Polyuria: Excessive Urination Volume

Polyuria is the medical term for excessive urination; poly is from the root word “many” and uria means related to urine.

The average person has a urine output of about 800-2,000 milliliters (ml) per day. In the case of polyuria, it is defined as a urine output of greater than 3,000 ml, or 3 liters, per day.

Polyuria is different from having the urge to urinate frequently (urinary frequency) because urine volume is often normal or less-than-normal in the case of urinary frequency.

People with polyuria often have to urinate frequently throughout the day and night. This is similar to urinary frequency, but the overall volume is higher than normal.

Who can get Polyuria?

Several factors play into the cause of polyuria. The kidneys play a significant role in urine production, as well as antidiuretic hormone, or ADH.

Antidiuretic hormone encourages the kidneys to absorb more water, so when ADH levels are low, urine output can increase. ADH helps prevent dehydration because it helps our bodies hold on to more fluid instead of excreting it.

Diabetes insipidus is a condition where the body lacks adequate levels of ADH. If the body doesn’t make enough ADH because of a problem with hormone production in the brain, it’s considered central diabetes insipidus.

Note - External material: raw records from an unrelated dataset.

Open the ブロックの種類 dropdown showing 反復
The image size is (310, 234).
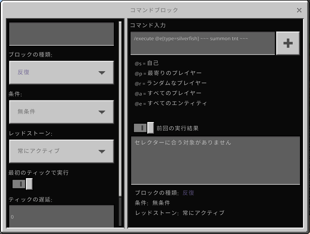pyautogui.click(x=61, y=73)
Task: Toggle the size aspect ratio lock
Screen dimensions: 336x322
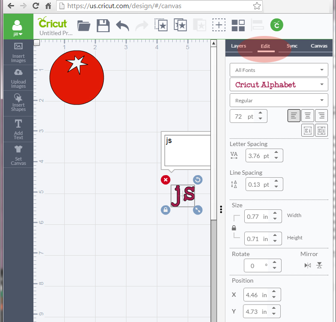Action: pyautogui.click(x=234, y=228)
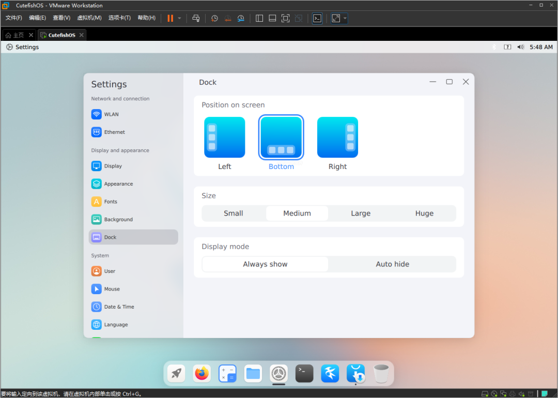Set dock size to Large
Image resolution: width=558 pixels, height=398 pixels.
click(361, 213)
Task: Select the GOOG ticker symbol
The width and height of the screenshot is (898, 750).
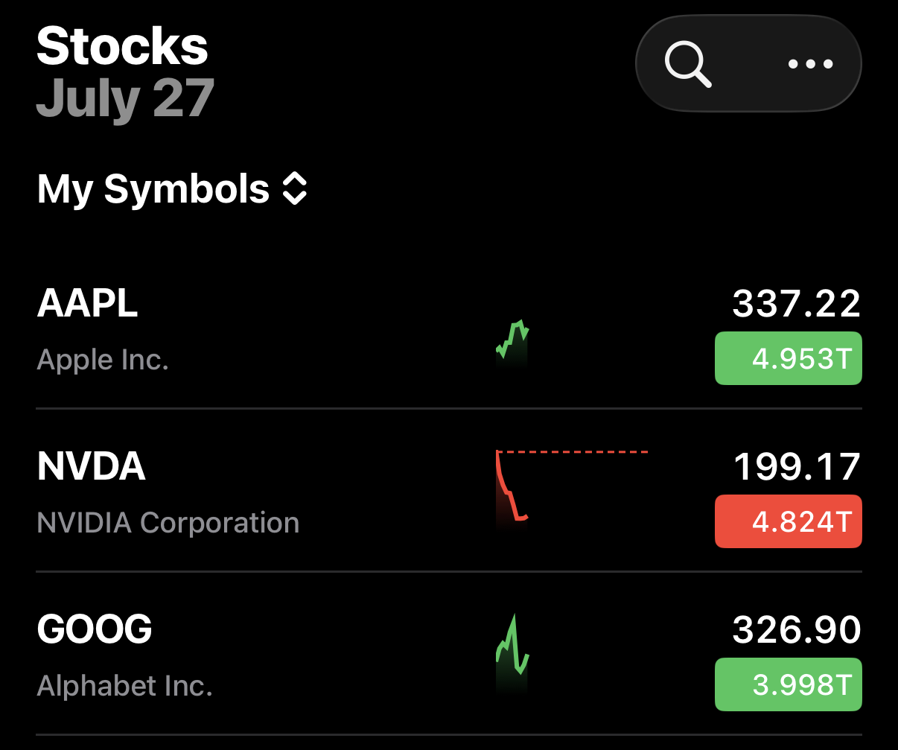Action: pyautogui.click(x=95, y=630)
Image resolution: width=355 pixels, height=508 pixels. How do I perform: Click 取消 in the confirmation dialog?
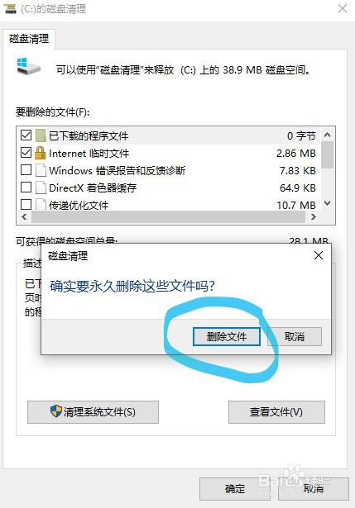(295, 337)
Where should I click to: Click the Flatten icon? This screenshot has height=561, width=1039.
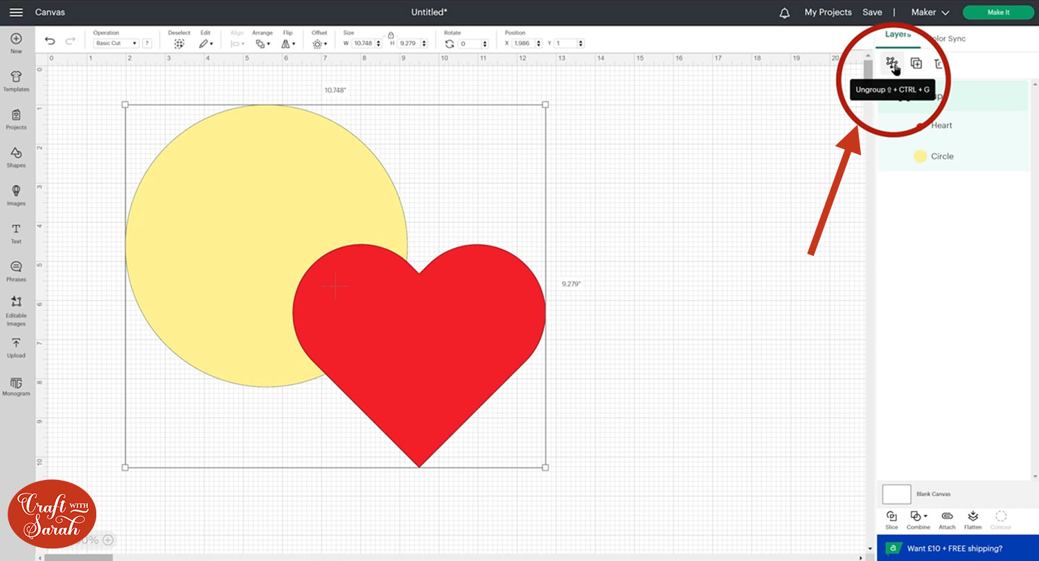(x=973, y=517)
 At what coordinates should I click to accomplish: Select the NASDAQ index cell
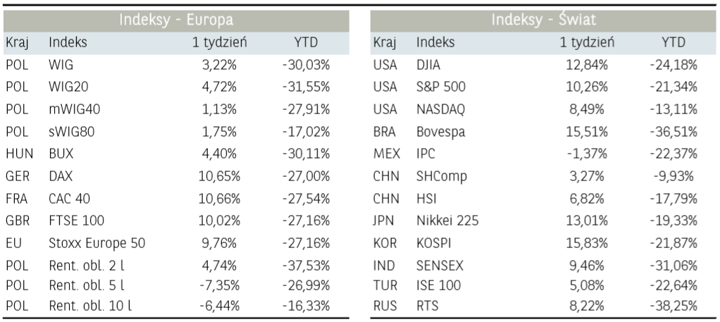pos(441,109)
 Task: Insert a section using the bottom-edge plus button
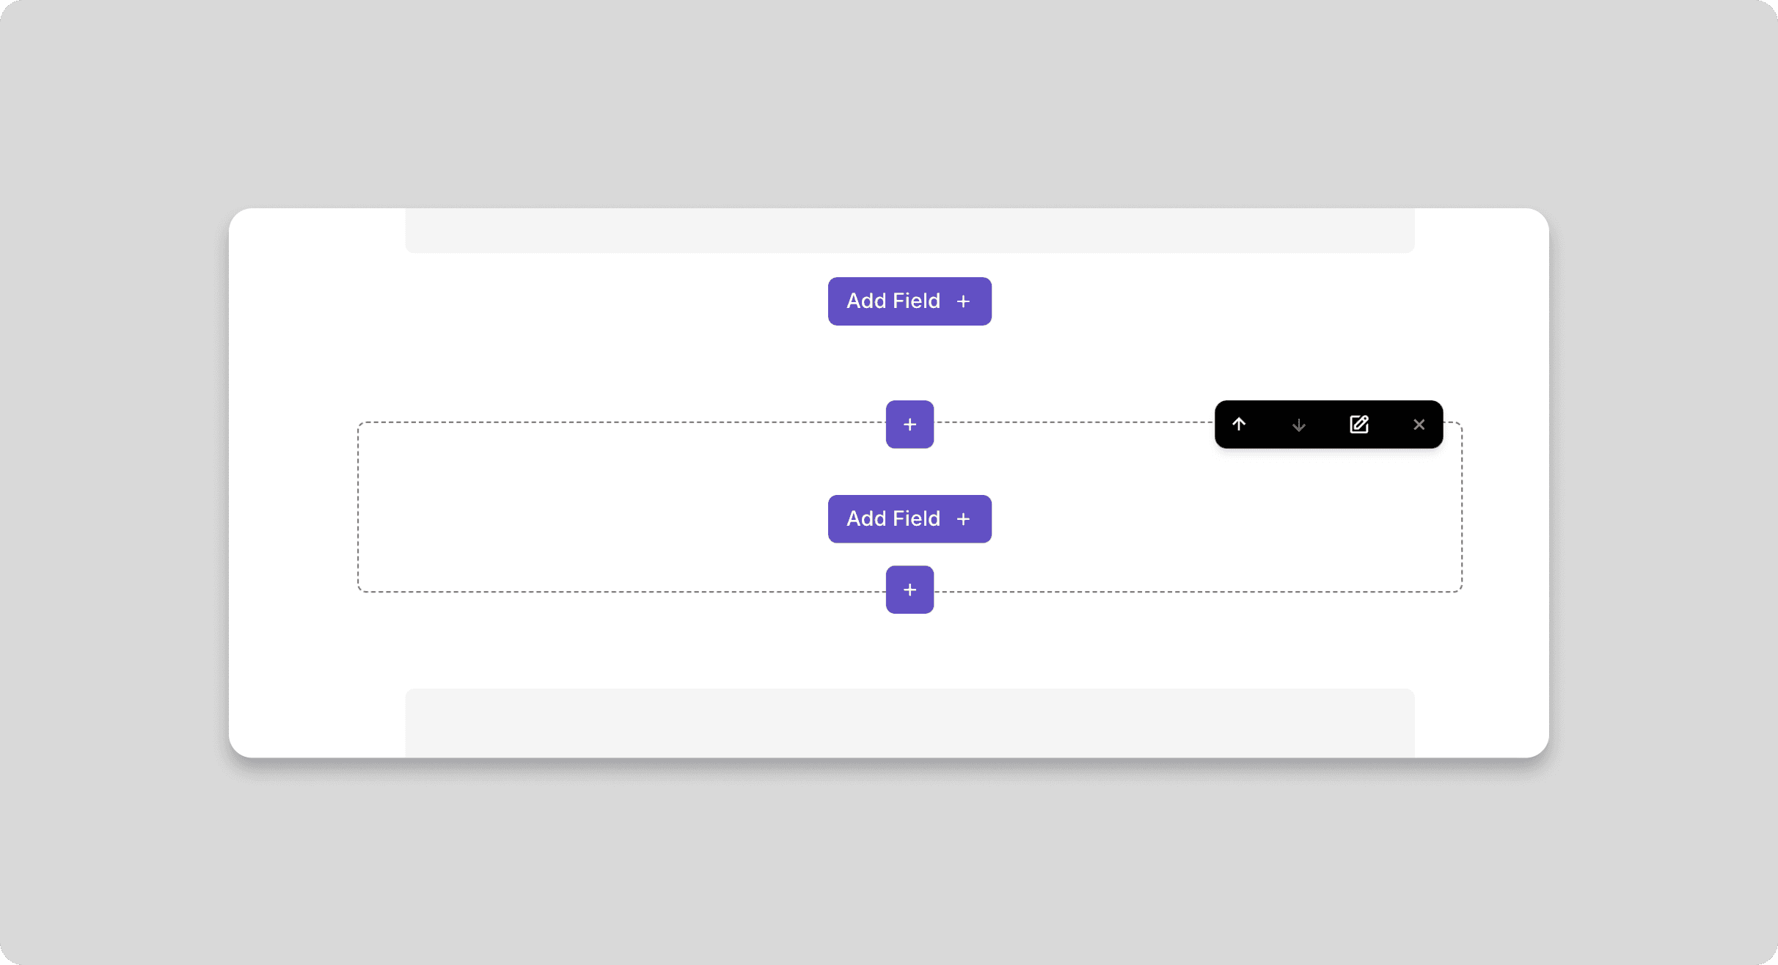910,590
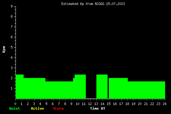Screen dimensions: 171x114
Task: Click the y-axis value 9
Action: [12, 6]
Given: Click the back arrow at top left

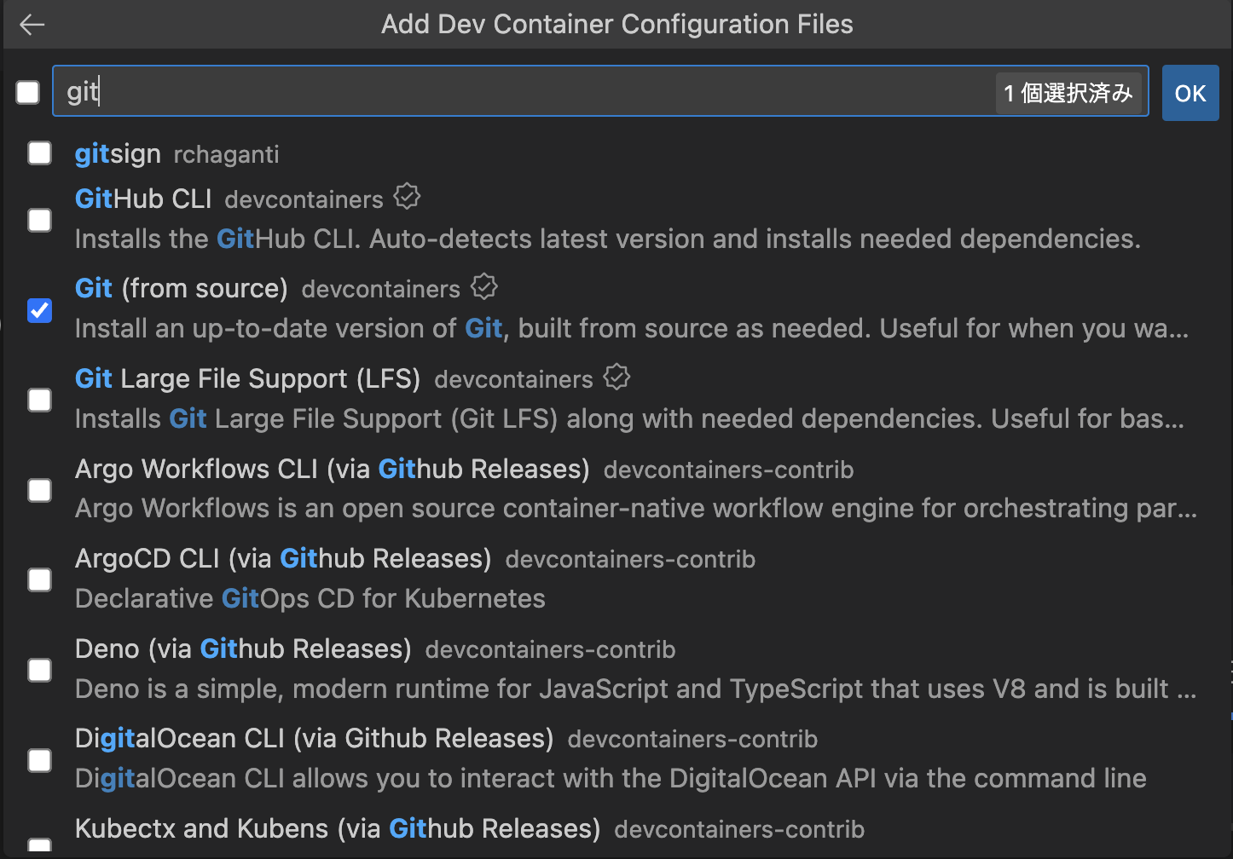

If diabetes insipidus occurs because the kidneys fail to respond to the ADH that the brain does make, it’s called nephrogenic (kidney) diabetes insipidus. Diabetes insipidus is quite rare, and nephrogenic diabetes insipidus is even rarer.

Polyuria can also occur in diabetes mellitus. When blood sugar levels are high, sugar also becomes present in the urine.

When urine osmolality is high (osmolality refers to the amount of dissolved particles in a substance; in this case, sugar dissolved in urine), the body tries to balance out the high amount of sugar by excreting more fluid to dilute the sugar. The result is polyuria due to increased urine volume.

Polyuria is often associated with polydipsia in diabetes. Polydipsia means abnormally increased thirst and water intake, which occurs from the fluid loss and dehydration that polyuria can cause.

Psychogenic polyuria is different from classic polydipsia. It is usually observed in people with mental illness or developmental disabilities.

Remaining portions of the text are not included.